WHAT THE TASK ASKS =
Only the lines from the one with "Portal Akademik (649, 1450)" through the end of the material, both ends included, should be retyped exactly.

DATASET EXTRACT =
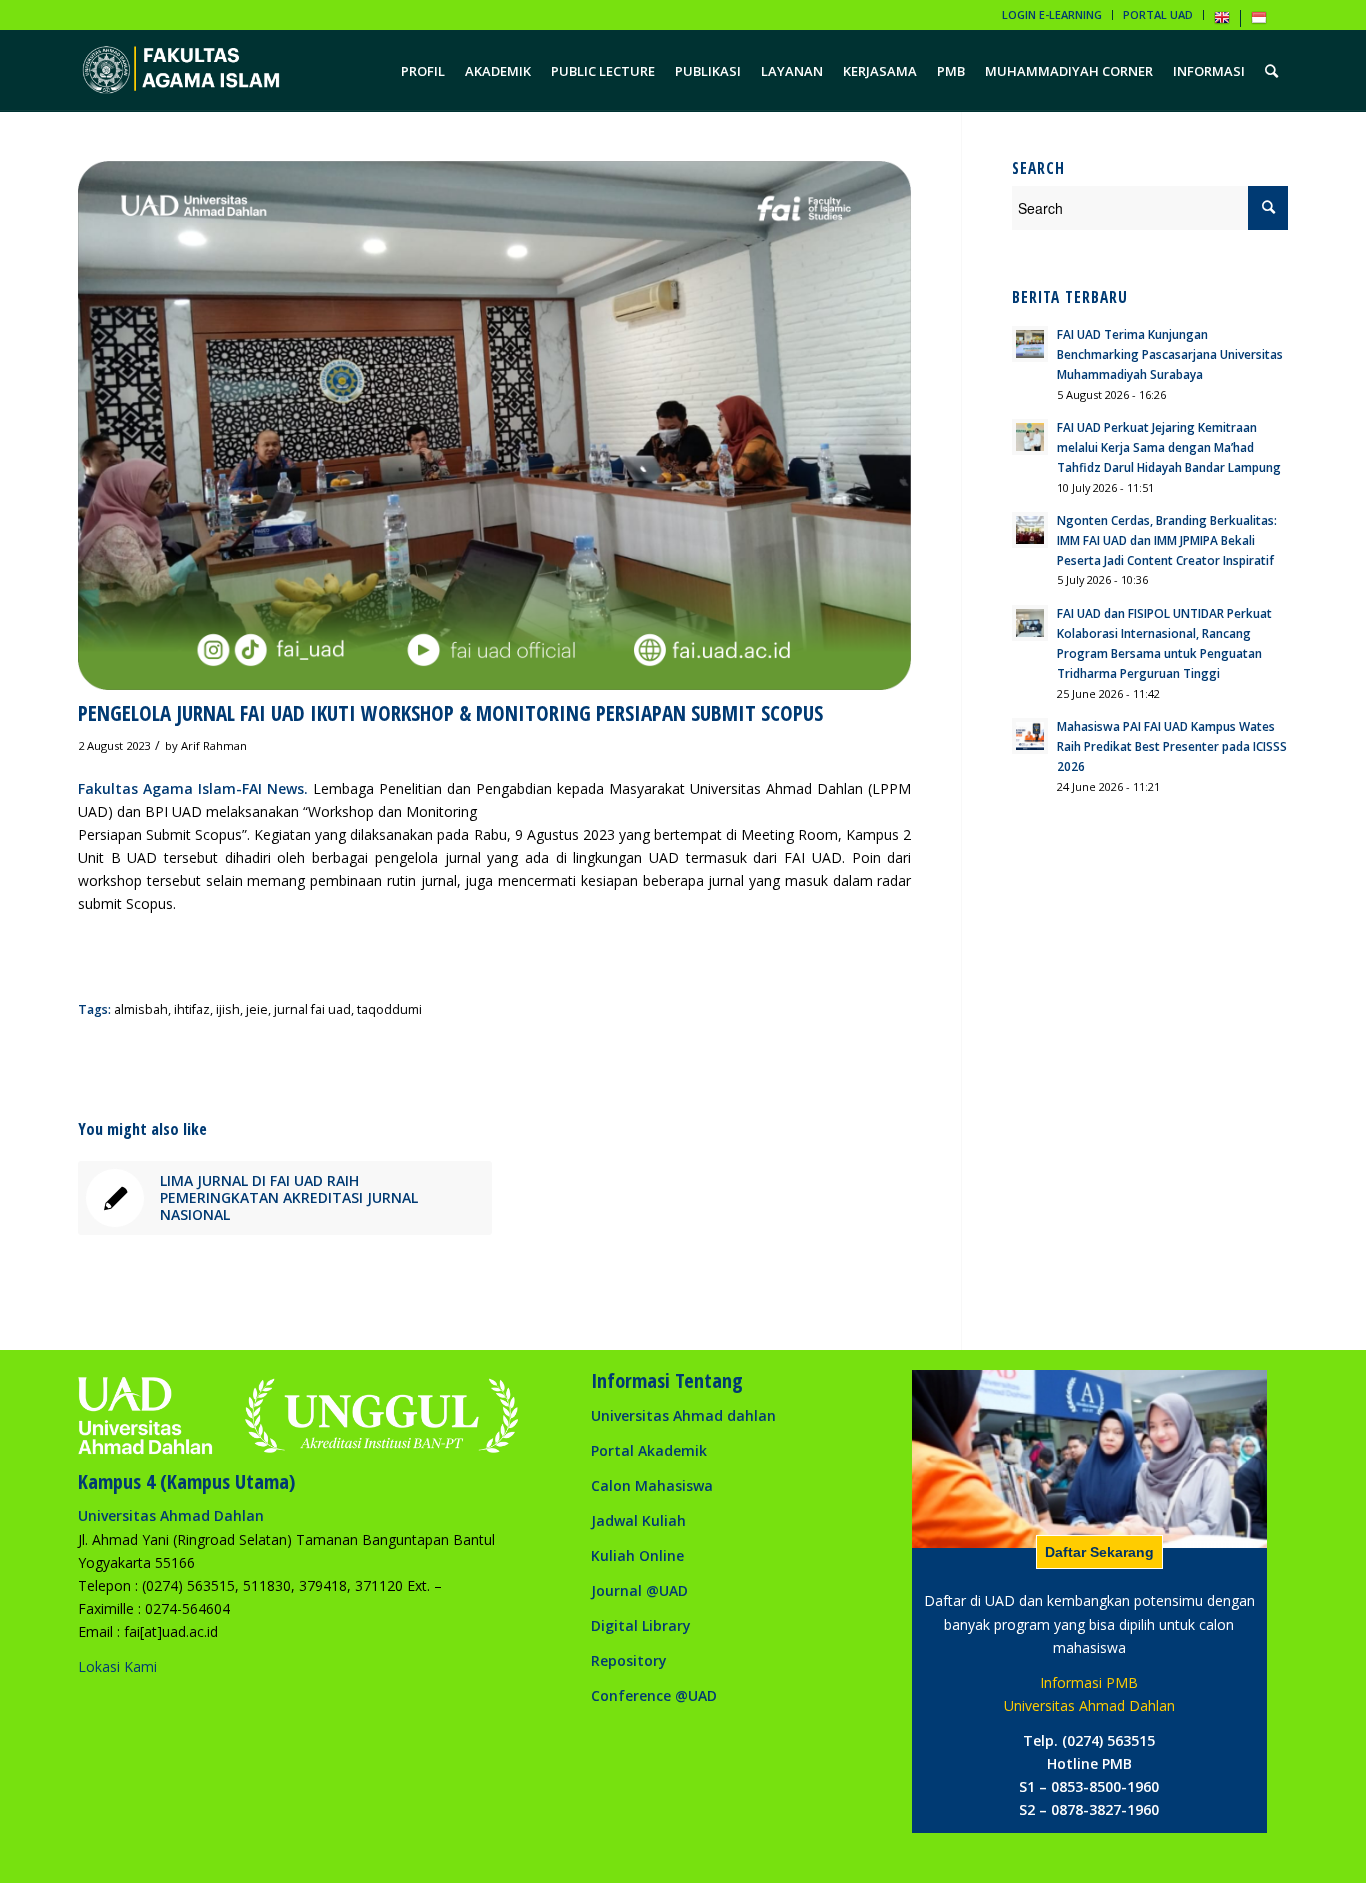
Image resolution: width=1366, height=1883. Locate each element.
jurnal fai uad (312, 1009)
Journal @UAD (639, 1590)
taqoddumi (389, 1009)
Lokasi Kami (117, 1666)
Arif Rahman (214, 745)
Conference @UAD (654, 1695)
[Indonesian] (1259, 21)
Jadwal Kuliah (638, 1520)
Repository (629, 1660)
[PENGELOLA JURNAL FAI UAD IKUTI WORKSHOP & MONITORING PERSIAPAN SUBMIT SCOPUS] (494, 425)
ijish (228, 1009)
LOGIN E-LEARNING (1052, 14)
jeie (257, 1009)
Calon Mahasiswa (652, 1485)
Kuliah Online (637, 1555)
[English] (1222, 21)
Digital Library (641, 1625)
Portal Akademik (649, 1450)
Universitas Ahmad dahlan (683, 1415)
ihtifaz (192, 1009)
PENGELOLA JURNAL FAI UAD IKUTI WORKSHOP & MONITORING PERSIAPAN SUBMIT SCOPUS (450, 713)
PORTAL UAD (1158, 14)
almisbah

RESULT OF THE TASK =
Portal Akademik (649, 1450)
Universitas Ahmad dahlan (683, 1415)
ihtifaz (192, 1009)
PENGELOLA JURNAL FAI UAD IKUTI WORKSHOP & MONITORING PERSIAPAN SUBMIT SCOPUS (450, 713)
PORTAL UAD (1158, 14)
almisbah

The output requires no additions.